Requirement A:
List every objective that the factors lesson gives under its "Objectives" heading.
Requirement B:
Retype the part of the factors lesson from "Understanding Factors" to "and unordered factors.".

Page extract:
Understanding Factors
Last updated on 2024-12-07 | Edit this page
Estimated time: 25 minutes
Overview
Questions
- How is categorical data represented in R?
- How do I work with factors?
Objectives
- Understand how to represent categorical data in R.
- Know the difference between ordered and unordered factors.
- Be aware of some of the problems encountered when using factors.
Factors are used to represent categorical data. Factors can be ordered or unordered and are an important class for statistical analysis and for plotting.
Factors are stored as integers, and have labels associated with these unique integers. While factors look (and often behave) like character vectors, they are actually integers under the hood, and you need to be careful when treating them like strings.
Once created, factors can only contain a pre-defined set values, known as levels. By default, R always sorts levels in alphabetical order. For instance, if you have a factor with 2 levels:
The factor()

Data section:
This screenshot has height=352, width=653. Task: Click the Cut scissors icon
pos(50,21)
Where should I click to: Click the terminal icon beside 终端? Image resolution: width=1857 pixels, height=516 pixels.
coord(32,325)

Written reply A:
- Understand how to represent categorical data in R.
- Know the difference between ordered and unordered factors.
- Be aware of some of the problems encountered when using factors.

Written reply B:
Understanding Factors
Last updated on 2024-12-07 | Edit this page
Estimated time: 25 minutes
Overview
Questions
- How is categorical data represented in R?
- How do I work with factors?
Objectives
- Understand how to represent categorical data in R.
- Know the difference between ordered and unordered factors.